Closed torgo closed 7 years ago
Good idea. But need to be clear on which geoJSON you mean: as noted at http://geojson.org/, IETF RFC 7946 has now (as of August 2016) replaced the 2008 specification. Obviously, not much software has adjusted to that yet. As usual with 'standards', there are subtle differences, which don't matter much of the time - but suffer the general weakness of JSON: no 'standard' way to state a version or semantics. And therefore, not entirely stateful / capable of being used in an entirely stateless transaction - by which I mean the consumer of a JSON message needs some state context by which to interpret the data.
In particular, RFC 7496 GeoJSON can only include longitude, latitude coordinates based on WGS84. This means it can't reliably be used for anything more precise than 1m, and that the positions will degrade slowly over time (in UK, by ~1m / 40 years). That's usually good enough! But beware, there's plenty of "GeoJSON" data & software out there which expects coordinates in e.g. British National Grid. That's no longer allowed.
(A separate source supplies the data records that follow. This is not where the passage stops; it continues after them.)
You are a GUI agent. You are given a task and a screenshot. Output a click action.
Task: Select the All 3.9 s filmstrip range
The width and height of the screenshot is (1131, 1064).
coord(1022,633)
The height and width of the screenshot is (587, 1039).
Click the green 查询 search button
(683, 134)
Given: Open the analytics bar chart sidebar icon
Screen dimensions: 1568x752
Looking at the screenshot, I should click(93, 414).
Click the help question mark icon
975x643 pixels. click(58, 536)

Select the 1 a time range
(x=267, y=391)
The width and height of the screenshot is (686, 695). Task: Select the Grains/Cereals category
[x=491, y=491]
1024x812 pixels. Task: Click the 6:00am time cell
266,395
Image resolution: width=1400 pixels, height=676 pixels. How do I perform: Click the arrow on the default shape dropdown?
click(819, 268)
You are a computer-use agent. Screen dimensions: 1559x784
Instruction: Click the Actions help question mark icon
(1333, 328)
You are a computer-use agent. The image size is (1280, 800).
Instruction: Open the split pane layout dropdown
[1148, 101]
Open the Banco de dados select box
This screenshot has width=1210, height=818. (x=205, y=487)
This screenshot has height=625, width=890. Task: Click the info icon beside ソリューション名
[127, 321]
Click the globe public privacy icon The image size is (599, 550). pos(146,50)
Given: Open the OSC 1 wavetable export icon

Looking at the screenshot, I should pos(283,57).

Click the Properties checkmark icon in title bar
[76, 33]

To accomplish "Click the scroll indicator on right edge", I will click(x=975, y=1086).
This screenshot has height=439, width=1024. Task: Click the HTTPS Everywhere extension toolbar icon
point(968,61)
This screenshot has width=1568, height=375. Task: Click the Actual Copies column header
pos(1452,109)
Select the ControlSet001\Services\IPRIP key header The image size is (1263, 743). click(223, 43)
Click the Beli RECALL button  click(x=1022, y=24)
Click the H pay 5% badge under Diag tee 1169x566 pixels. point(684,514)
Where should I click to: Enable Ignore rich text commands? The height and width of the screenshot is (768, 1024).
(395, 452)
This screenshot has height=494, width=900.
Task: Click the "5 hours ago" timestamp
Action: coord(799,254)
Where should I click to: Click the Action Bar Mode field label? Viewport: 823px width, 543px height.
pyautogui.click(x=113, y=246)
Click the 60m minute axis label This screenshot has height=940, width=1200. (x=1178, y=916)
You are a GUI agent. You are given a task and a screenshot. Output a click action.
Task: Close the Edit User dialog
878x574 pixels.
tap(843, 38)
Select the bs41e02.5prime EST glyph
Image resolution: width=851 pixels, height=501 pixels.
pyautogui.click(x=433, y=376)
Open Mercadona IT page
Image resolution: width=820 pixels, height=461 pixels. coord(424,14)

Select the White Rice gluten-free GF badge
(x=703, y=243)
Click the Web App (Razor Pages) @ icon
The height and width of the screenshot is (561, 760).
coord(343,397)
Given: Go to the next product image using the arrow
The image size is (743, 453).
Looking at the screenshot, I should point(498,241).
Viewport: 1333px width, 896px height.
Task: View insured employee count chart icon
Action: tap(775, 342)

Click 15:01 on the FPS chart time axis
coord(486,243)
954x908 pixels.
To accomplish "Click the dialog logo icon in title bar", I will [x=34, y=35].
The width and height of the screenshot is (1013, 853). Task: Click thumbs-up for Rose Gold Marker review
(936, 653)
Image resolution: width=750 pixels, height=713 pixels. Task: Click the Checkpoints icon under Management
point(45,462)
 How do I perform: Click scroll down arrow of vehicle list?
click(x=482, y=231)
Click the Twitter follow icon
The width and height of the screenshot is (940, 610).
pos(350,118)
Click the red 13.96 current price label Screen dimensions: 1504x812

At the moment, we've standardised on WGS 84 and ETRS89 as co-ordinate systems.
https://www.gov.uk/government/publications/open-standards-for-government/exchange-of-location-point
If there is a specific user need for geoJSON - whether in Registers or elsewhere - please open a new issue.
If you don't use geoJSON, does that mean you are going to develop your own JSON vocabulary to express geography? Or some encoding other than JSON?
No, we're not planning on developing our own vocabulary. The mission of the standards team is to find the appropriate Open Standard and approve its use.
If there's a specific area where we're using a closed standard, or no standard at all, please let us know.
@daverog any input from MoJ perspective?